Supervision erklärt

Supervision ist eine berufliche Beratungsform. In einem geschützen Raum werden Fragen und Probleme besprochen. Der Supervisor hört aktiv zu und ermöglicht dem Supervisanden/der Supervisandin das Problem besser zu verstehen. Dabei bringt er seine Außensicht ein und hilft „blinde Flecken“ sichtbar zu machen. So kann der Supervisand/die Supervisandin eigene Lösungen entwickeln.

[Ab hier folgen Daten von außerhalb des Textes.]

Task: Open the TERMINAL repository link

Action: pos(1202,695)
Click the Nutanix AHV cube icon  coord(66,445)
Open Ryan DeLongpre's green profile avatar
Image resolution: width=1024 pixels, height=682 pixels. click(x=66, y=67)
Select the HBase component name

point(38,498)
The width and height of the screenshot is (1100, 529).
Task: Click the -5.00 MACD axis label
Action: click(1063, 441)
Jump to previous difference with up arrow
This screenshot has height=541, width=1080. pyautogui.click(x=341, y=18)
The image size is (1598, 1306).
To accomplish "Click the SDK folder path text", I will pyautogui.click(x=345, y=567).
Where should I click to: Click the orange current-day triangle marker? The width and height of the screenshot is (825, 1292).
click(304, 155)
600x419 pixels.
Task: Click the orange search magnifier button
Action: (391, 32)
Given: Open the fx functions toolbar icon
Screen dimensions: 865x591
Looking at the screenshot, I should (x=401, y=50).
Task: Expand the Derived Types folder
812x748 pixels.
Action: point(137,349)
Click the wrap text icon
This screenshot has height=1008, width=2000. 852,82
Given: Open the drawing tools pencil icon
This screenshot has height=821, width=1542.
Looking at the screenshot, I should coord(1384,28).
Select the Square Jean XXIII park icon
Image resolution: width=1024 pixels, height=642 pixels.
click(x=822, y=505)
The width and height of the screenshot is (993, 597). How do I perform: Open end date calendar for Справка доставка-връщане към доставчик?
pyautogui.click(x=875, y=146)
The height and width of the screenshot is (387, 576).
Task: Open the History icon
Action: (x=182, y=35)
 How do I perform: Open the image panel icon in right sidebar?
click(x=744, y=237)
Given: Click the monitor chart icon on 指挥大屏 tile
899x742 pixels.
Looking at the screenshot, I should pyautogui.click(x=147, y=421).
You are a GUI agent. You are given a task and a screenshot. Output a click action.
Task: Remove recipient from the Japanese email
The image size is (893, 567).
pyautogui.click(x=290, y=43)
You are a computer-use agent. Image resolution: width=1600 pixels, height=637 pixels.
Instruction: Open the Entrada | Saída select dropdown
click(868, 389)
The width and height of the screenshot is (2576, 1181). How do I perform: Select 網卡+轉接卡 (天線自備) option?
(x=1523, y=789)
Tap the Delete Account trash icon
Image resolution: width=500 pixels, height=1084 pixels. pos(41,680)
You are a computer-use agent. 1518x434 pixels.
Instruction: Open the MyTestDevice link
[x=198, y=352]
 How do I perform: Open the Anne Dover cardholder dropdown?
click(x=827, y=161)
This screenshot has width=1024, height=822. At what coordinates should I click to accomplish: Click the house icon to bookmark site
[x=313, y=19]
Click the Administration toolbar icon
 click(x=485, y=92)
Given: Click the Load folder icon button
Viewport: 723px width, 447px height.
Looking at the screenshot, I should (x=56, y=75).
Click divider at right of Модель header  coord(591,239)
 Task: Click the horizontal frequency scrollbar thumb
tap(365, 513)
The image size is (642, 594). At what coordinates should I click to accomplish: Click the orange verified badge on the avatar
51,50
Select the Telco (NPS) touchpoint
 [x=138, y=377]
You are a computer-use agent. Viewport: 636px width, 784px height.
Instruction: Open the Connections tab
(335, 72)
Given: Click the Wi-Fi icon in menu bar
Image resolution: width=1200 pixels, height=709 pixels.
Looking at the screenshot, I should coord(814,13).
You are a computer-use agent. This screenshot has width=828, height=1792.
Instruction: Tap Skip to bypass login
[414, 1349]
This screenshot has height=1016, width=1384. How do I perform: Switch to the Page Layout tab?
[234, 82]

Für mich ist in diesem Vorgang das Bild der „Hebammenkunst“ leitend:

  • Neues/Anderes in der Arbeitswelt von Supervisand/Supervisandin will geboren werden, auf die Welt kommen.
  • Das geht einher mit „Geburtswehen“,  Schmerzen und Krisen. Im Berufskontext können das Veränderungen in der Einrichtung/Firma oder im Team, im kollegialen Umfeld sein. Vielleicht steht aber auch Karriereentwicklung oder Berufs-/Stellenwechsel an. Oder es handelt sich nur um ein diffuses Unbehagen, dessen Ursache noch zu klären sind…
  • „Gebären“ ist ein aktiver Vorgang, die Fähigkeit und Kraft dazu ist im Menschen selbst. So auch in der Supervision: Lösungen entwickeln, Ressourcen dafür aktivieren und Neues gestalten tut Supervisand/Supervisandin selbst. Fähigkeit und Kraft sind da.
  • „Hebamme“/Supervisor unterstützt dabei, mit den je eigenen Fähigkeiten und Möglichkeiten.

Die Arbeitsform in der Supervision ist grundsätzlich das Gespräch auf Augenhöhe (in der online-supervision das zeitversetzte Schreibgespräch).  Aus dem systemischen Ansatz kann es durch Übungen wie Skalieren, Konstellationenstellen etc. erweitert werden.